Я возвращался домой в поздние сумерки по Институтской улице мимо здания государственного банка, построенного по капризу архитектора под «Дворец дожей» в Венеции.
Было душно, подходила гроза, и в черных полированных колоннах банка отражались зарницы. Свежий ветер прошумел в каштанах и стих.
За открытым окном в полной темноте кто-то подбирал на рояле мотив и пел баритоном: «Он далеко, он не узнает, не оценит тоски твоей». Из палисадника пахло травой.

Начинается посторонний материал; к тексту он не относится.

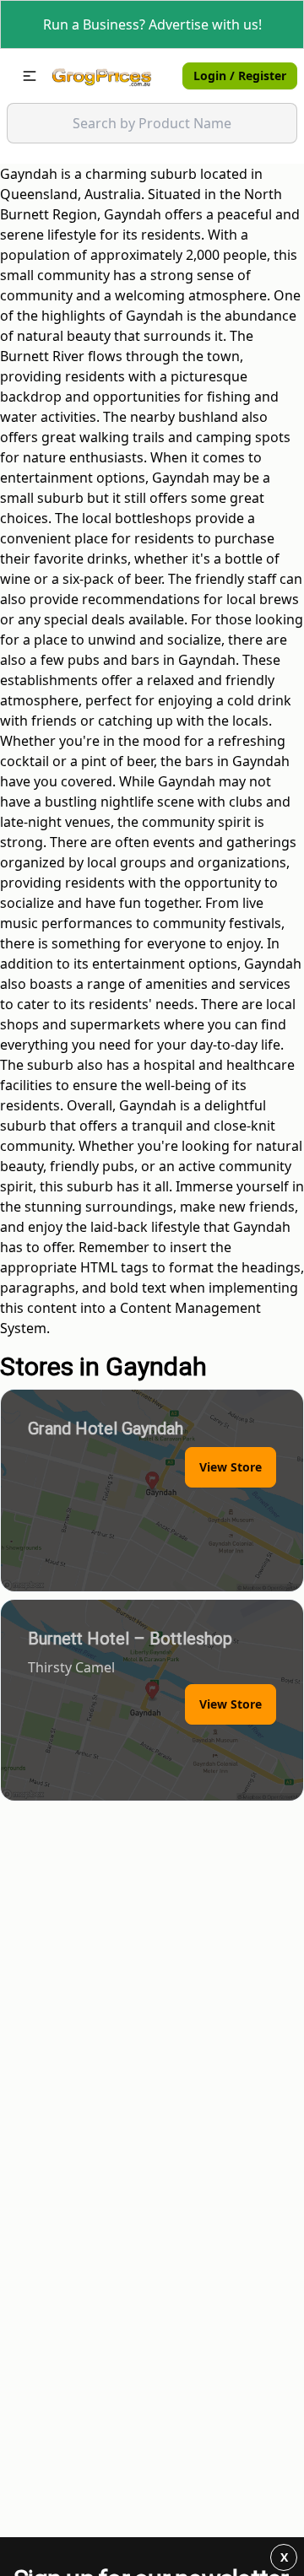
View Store (230, 1467)
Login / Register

И я вдруг вспомнил ту ночь после прощального гимназического бала, когда я провожал по Институтской улице под этими же каштанами гимназистку Олю Богушевич. Ее платье казалось мне слишком нарядным даже для этой праздничной ночи, и вся она была красота и радость.
Я вспомнил эту ночь, холодные от волнения пальцы девушки, когда мы прощались у ее дома, и в свете фонаря нестерпимо сверкнувшие ее глаза. И все, что было тогда, показалось мне невозможным сном столетней давности.
Не верилось, что рядом со всем этим миром зарниц и каштанов, свежей травы и спокойных людских голосов, девичьего трепета и нежности, книг, стихов и таинственных надежд – миром ясным и простым – здесь же мог жить изувер с оголтелым бешенством в глазах, заскорузлый от крови Антощенко, «исчадие ада», как говорил о нем Моргенштерн. И невольно думалось, – как слаба еще пленка культуры и какие лежат под ней глухие и бездонные воды дикости и темноты. Но свет человеческой мысли просветит эти воды до дна. В этом была великая задача нашего будущего, нашей работы, нашей пока еще не устроенной жизни.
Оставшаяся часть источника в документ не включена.